Since startup in September 2011, the terminal has been consistently underused because of low demand for gas in Europe. The terminal has received only 14 cargoes – approximately 0.6 mtpa of LNG in 2013 – despite having a capacity of 8.5 mtpa.

The terminal has received one LNG cargo, of 145 thousand cubic metres (Mcm), in 2014. It was delivered in early January and was almost immediately reloaded.

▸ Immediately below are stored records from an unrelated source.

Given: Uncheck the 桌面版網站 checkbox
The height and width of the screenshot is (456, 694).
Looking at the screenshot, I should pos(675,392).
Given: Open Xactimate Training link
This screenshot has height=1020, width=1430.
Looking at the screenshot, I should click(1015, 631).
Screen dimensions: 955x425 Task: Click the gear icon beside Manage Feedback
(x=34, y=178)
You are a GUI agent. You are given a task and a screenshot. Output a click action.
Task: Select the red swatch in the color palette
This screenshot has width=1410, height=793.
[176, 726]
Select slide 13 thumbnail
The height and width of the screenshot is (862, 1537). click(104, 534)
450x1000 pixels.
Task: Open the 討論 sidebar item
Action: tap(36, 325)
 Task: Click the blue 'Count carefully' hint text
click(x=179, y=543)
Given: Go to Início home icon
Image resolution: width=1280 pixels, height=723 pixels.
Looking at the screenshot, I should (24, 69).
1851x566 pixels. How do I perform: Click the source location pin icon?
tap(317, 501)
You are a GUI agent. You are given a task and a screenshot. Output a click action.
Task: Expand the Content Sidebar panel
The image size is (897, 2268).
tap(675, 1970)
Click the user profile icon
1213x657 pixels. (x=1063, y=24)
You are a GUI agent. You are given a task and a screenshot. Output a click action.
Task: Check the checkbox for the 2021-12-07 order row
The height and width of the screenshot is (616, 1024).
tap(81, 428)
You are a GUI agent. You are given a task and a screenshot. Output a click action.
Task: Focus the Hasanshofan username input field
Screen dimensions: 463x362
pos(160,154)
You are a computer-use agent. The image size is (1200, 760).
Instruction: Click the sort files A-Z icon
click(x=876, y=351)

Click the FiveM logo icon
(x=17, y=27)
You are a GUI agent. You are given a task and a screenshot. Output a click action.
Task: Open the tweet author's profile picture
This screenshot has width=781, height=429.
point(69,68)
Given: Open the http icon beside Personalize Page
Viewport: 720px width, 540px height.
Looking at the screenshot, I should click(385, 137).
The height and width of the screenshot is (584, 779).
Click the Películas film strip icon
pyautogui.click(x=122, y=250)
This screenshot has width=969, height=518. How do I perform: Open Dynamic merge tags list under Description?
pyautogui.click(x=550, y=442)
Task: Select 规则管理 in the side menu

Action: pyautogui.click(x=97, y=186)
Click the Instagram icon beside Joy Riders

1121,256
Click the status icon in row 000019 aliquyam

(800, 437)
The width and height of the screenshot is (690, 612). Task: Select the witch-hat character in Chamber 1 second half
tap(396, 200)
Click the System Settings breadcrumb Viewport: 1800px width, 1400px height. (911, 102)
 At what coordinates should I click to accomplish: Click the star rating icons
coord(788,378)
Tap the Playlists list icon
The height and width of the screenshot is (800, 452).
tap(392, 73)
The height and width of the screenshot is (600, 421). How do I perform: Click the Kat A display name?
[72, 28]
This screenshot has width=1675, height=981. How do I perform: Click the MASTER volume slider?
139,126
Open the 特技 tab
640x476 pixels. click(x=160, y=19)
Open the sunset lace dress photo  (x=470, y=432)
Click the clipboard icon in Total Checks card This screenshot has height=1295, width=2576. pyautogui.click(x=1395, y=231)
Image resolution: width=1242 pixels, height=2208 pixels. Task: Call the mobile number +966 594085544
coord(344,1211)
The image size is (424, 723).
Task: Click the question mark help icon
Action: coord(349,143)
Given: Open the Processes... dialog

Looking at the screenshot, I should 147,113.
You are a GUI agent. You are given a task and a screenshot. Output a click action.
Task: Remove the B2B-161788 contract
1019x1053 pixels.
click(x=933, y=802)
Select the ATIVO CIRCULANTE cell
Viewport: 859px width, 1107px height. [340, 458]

Offtakers at the terminal began small-scale reloads in September 2013, sending volumes of less than 8 Mcm of LNG to Scandinavia. This was followed by the first conventional-sized LNG reload of 135 Mcm in November.

 

A further four reload cargoes had left the terminal by the end of 2013, taking its total exports to 450 Mcm of LNG, excluding small-scale exports. Including small-scale reloads, the terminal sent out nearly 475 Mcm of LNG in 2013, which is more than a third of all imports.

 

Low demand, ex-ship contracts

 

The rise in the number of LNG reloads is a result of the combination of reduced demand for gas in Europe and countries being tied into ‘ex-ship’ contracts requiring them to take delivery of LNG.

 

The majority of LNG contracts contain clauses allowing shipments to be diverted when not needed, but a number of European contracts require the delivery of cargoes to specific terminals.

 

The Zeebrugge LNG terminal, in Belgium, has supply contracts with Qatar Petroleum, Eni and GDF Suez. Under the contract with Qatar Petroleum, the terminal is required to receive LNG shipments even when they are not needed.

 

Operators would normally be forced to sell expensive LNG into their saturated domestic market for a loss, but reloads offer a way to minimise losses by selling the fuel on the spot-market – often to buyers in Asia and Latin America.

 

Zeebrugge exported around 75% of all LNG it received in 2013. This is set to continue, with the terminal sending out four shipments in the first two months of 2014, one more than the same period of 2013, according to Fluxys. Belgium is supplied by pipelines from the UK, the Netherlands and Norway, meaning it is very secure in its gas supply and can send out reloads on a regular basis.

LNG reloads

Spain reloaded

 

Spain is also tied into receiving LNG, and reloads more cargoes than any other European country. Four of Spain’s six LNG terminals reload LNG and the country sent out a total of 40 cargoes in 2013, according to data from transmission operator Enagas. This was an increase of nine cargoes on 2012.

 

Spain received about 11 mtpa of LNG in 2013, and 2 mtpa of this was sent out as reloads. Spain has sent out six cargoes in the first two months of 2014, amounting to 578 Mcm, which is four cargoes – 430 Mcm – more than the same period last year.

 

Demand for gas in Spain peaked in 2008 and has fallen by 25% over the past six years, according to Enagas. The country has increasingly relied on pipeline connections with Algeria, reducing its LNG deliveries where possible (see Pipelines dominate Spanish imports in 2013, 21 February 2014).

 

France and Portugal also sent out reloads in 2013, but at lower rates than Spain and Belgium. France reloaded 11 cargoes from its three LNG terminals with a combined volume of 1.1 million cubic metres of LNG.

 

The majority of shipments originated from the Fos-Cavaou terminal that started up in 2010, according to the terminal operator Elengy. There have been no reloads from any of the French terminals in 2014.

 

Portugal’s Sines terminal made only one reload in 2013, with a volume of 79 Mcm, according to data from REN Atlantico. The Sines terminal received 29 LNG cargoes in 2013 and two cargoes in 2014, but has made no reloads in 2014.

 

Before the financial crisis, it was expected that the EU Emissions Trading System (ETS) and limiting greenhouse gas emissions would require a large-scale switch away from coal to gas for power generation. The crisis reduced energy demand, however, and a slow recovery has kept it low.

 

This, combined with the failure of the ETS to exert any pressure for utilities to move away from coal, has meant demand for gas in Europe has fallen over recent years. A number of LNG terminals were built with the intention of securing supply in a gas-constrained future and are now struggling to remain viable.